Written request: Arrange the entries from the first line through the line containing "The width and height of the screenshot is (909, 511).", inclusive, as a numbered list, leaving out blank lines.

(Element and text position data)
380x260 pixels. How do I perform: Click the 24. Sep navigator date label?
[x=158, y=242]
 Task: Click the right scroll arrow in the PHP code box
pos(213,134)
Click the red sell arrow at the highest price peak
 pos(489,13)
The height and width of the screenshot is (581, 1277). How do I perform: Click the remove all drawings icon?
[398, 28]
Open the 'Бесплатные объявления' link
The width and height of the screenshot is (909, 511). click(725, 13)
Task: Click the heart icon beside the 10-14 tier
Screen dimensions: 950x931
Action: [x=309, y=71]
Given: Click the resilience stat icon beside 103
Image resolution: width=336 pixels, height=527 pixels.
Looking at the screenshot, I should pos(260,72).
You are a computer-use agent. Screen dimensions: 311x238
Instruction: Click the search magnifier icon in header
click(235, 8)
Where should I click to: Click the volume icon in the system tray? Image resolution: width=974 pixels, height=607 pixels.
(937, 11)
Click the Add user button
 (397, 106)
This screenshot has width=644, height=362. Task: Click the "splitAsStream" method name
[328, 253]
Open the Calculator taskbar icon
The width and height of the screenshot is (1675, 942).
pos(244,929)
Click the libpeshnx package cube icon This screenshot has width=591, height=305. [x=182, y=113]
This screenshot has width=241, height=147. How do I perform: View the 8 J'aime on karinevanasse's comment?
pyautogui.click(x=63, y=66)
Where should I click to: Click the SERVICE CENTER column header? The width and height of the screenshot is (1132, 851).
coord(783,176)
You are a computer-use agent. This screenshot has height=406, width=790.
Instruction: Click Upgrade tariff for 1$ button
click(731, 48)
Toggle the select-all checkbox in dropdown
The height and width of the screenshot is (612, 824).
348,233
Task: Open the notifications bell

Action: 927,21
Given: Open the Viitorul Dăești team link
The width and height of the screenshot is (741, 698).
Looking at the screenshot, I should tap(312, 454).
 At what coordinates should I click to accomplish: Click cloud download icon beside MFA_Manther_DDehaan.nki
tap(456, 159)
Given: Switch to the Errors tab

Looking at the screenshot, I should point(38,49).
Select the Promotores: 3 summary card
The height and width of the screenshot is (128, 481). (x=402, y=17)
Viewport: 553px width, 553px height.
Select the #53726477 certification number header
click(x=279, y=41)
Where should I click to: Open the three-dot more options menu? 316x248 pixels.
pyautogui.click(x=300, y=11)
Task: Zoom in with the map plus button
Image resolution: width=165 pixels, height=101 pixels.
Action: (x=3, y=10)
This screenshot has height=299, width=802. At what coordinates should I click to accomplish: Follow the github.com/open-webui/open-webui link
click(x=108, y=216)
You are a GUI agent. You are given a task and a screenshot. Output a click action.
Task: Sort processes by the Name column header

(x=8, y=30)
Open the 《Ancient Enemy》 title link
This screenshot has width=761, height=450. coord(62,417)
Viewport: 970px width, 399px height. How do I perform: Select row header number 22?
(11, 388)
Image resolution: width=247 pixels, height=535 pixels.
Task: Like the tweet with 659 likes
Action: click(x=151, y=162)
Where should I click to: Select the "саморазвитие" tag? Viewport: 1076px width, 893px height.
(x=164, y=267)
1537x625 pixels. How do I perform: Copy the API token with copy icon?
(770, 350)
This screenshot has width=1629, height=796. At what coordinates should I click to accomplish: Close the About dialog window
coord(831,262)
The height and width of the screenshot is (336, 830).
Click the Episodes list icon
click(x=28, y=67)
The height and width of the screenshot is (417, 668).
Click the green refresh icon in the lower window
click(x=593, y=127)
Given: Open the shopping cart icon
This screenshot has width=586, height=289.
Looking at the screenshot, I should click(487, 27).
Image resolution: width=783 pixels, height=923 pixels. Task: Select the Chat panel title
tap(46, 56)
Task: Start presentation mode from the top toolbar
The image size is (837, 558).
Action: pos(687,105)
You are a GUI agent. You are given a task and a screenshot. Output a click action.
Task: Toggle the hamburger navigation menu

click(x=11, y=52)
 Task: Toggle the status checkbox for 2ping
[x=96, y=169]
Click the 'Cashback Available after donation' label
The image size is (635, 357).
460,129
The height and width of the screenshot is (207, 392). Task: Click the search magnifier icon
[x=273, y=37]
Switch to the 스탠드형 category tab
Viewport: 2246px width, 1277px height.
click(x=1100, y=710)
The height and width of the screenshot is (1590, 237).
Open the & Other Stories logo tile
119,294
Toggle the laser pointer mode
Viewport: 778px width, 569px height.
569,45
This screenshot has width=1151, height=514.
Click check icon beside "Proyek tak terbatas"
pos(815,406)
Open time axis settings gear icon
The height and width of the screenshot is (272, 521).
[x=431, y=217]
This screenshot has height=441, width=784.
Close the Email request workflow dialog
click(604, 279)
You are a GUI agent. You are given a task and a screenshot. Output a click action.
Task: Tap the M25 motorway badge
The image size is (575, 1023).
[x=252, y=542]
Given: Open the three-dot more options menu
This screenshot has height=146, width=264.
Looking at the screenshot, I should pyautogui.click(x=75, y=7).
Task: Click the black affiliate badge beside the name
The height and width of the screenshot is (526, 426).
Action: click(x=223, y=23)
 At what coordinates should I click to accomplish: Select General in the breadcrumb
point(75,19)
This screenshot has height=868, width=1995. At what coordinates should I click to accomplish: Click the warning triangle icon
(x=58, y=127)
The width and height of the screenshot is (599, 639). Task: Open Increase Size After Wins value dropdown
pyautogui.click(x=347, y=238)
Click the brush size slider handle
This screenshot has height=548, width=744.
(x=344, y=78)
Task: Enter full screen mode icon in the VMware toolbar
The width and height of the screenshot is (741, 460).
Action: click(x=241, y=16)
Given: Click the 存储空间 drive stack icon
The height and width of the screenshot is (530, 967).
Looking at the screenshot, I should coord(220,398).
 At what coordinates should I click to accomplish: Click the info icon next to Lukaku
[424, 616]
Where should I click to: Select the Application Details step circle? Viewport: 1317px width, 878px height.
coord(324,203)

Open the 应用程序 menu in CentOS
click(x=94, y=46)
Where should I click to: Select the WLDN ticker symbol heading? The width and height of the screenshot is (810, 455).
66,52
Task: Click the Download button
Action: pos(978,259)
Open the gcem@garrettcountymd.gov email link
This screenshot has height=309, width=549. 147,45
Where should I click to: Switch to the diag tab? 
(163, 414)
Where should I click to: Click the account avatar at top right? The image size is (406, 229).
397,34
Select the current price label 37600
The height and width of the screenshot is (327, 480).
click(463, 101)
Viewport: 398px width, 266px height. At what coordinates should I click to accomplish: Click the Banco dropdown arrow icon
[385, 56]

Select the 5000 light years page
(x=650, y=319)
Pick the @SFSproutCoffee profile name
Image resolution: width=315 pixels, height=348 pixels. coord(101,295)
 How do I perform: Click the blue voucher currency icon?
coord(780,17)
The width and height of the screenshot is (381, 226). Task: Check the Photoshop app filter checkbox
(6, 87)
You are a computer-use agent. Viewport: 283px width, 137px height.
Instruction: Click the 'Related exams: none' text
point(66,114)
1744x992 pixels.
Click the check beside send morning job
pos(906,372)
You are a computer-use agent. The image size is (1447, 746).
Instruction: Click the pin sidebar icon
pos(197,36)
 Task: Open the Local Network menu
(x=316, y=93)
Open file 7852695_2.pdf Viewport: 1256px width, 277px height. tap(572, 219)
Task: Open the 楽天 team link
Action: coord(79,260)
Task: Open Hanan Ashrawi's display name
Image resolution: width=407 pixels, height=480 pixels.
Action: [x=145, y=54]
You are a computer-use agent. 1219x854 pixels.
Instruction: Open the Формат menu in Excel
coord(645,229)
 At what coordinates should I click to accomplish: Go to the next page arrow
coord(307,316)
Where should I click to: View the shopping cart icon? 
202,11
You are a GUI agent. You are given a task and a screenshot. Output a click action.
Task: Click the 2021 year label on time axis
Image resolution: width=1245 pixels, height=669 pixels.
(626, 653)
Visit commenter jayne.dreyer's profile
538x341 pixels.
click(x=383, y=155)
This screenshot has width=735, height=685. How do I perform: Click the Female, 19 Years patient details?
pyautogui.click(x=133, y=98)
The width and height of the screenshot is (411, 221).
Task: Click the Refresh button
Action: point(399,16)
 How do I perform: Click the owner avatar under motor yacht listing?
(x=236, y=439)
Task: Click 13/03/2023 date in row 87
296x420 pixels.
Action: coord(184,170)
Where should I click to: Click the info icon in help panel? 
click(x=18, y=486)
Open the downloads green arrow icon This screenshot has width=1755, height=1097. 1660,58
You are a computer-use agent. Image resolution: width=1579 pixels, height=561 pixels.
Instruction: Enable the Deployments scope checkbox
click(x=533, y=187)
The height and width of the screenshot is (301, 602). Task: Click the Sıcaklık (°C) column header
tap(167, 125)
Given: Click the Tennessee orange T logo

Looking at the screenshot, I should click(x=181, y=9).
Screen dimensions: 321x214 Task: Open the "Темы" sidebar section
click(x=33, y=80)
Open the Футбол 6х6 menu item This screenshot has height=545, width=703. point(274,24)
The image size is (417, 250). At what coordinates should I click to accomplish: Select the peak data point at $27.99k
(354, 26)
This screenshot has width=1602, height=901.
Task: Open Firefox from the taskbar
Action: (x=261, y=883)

Answer to this problem:
1. 380x260 pixels. How do I perform: Click the 24. Sep navigator date label?
2. [x=158, y=242]
3.  Task: Click the right scroll arrow in the PHP code box
4. pos(213,134)
5. Click the red sell arrow at the highest price peak
6.  pos(489,13)
7. The height and width of the screenshot is (581, 1277). How do I perform: Click the remove all drawings icon?
8. [398, 28]
9. Open the 'Бесплатные объявления' link
10. The width and height of the screenshot is (909, 511). click(725, 13)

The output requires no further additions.